Subtype Inference by Example Part 2: Parsing and Biunification

This post is part 2 of a series. Click here to go to the beginning of the series.

In last week’s post, we discussed a new approach to type inference called cubic biunification and introduced cubiml, a simple ML-like language written in Rust that demonstrates cubic biunification. This week, we will cover the first steps towards implementing cubiml, as well as a high level overview of biunification.

Parsing

The first step in a compiler is parsing the input source code and converting it from plain text to an abstract syntax tree (AST). I strongly recommend using a parser generator for this step. A parser generator is a tool that takes in a declarative, high level description of your language’s syntax and automatically generates code to parse it.

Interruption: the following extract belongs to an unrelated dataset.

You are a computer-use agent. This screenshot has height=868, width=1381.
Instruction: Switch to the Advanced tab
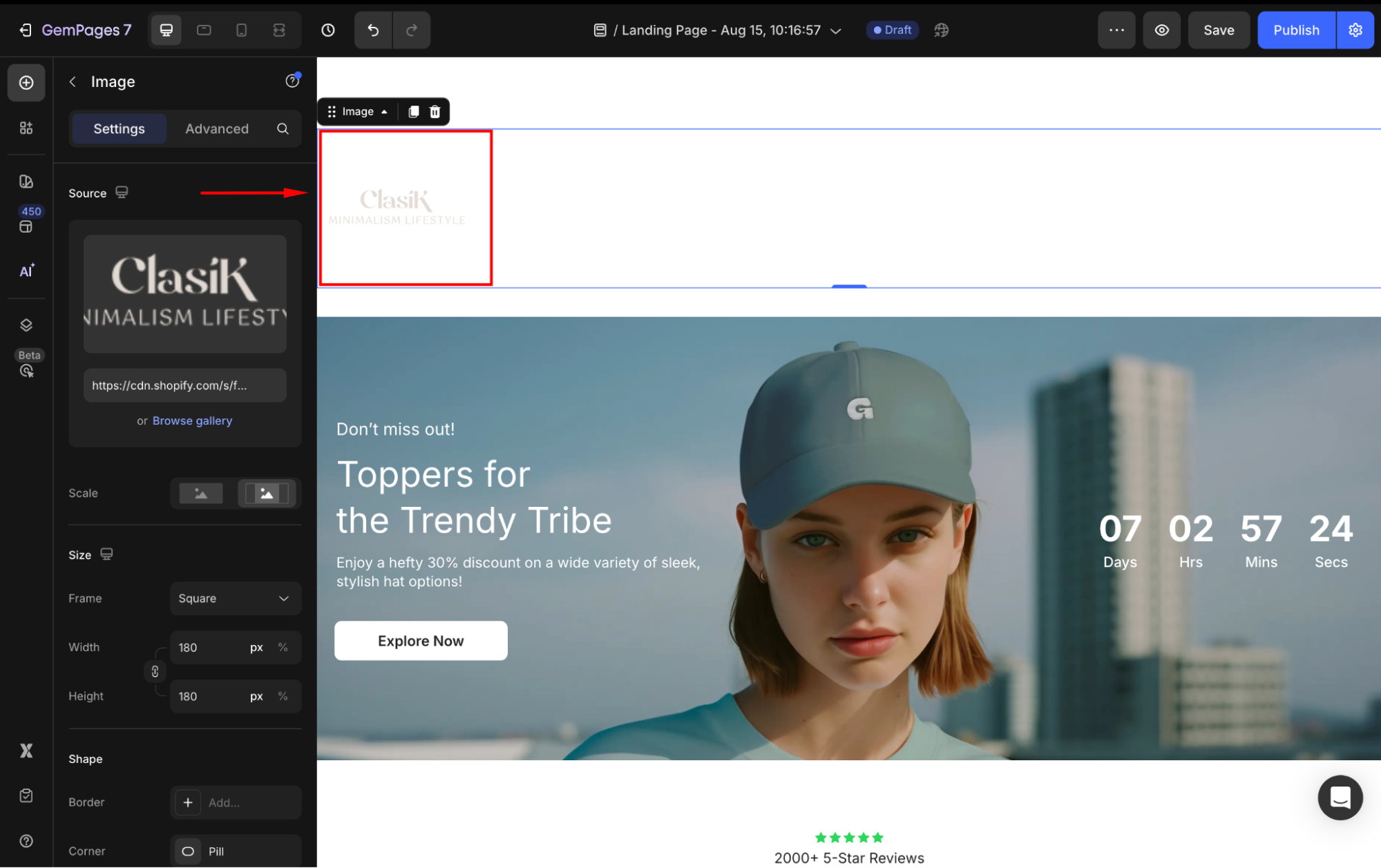tap(217, 129)
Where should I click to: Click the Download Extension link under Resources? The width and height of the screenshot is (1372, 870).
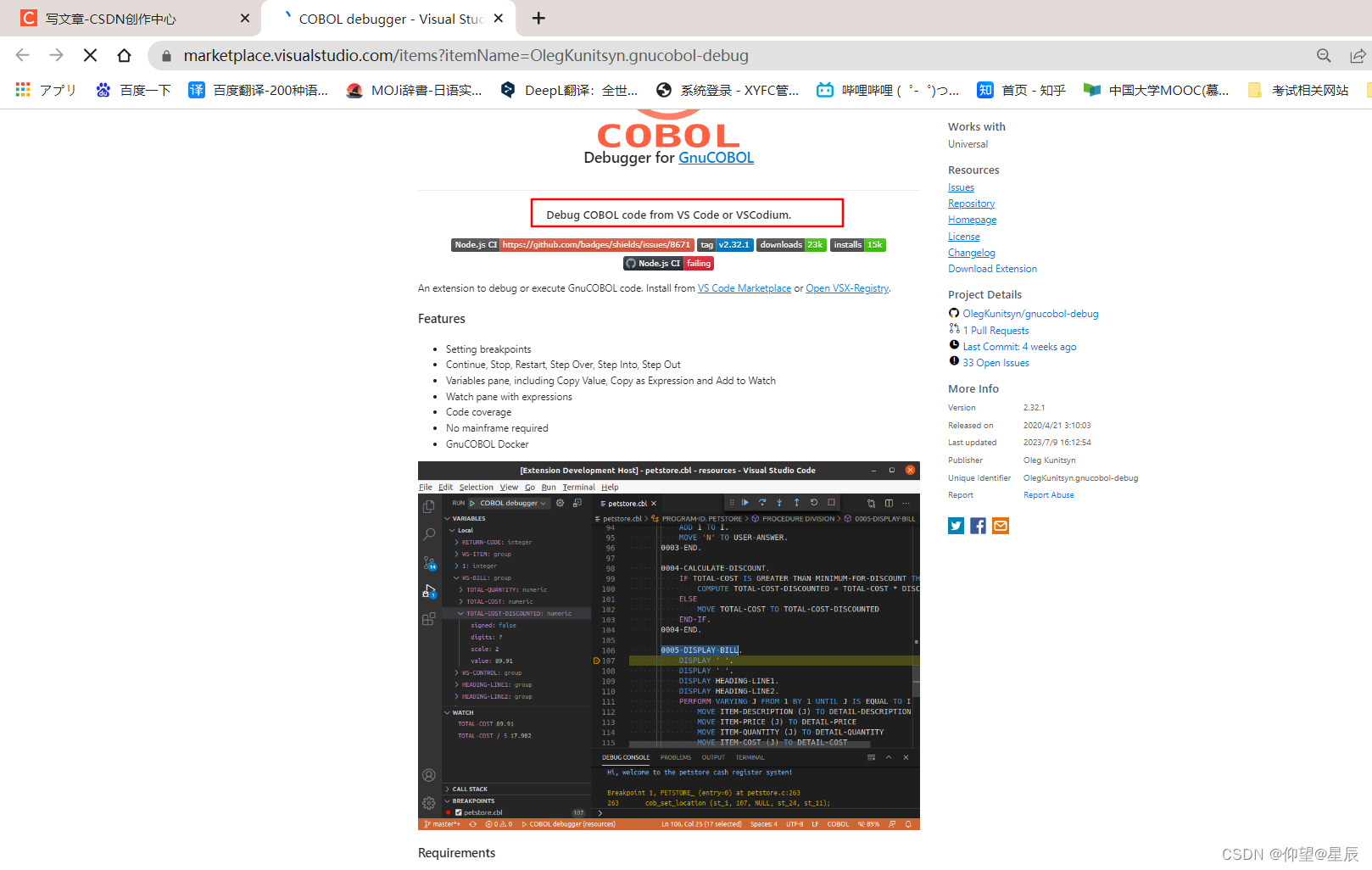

Some popular programming languages instead use hand-written parsers, which allow more fine grained control over things like compiler error messages at the expense of a massively increased maintenance burden. However, if you’re working on a hobby programming language, your time is at a premium, so it’s important to improve maintainability wherever you can. If your language ever becomes successful, you can worry about writing a custom parser later, aided by the volunteer efforts of your legions of adoring fans.

Furthermore, using a parser generator allows you to easily experiment with changes to the language syntax, something that is extremely important for nascent programming languages and largely irrelevant to languages that actually have users. With a parser generator, making a change to the language syntax is almost as easy as simply describing that change, since the generator does all the heavy lifting for you.

In the case of cubiml, I am using the parser generator LALRPOP, which takes in a description of the language grammar in a format like that below.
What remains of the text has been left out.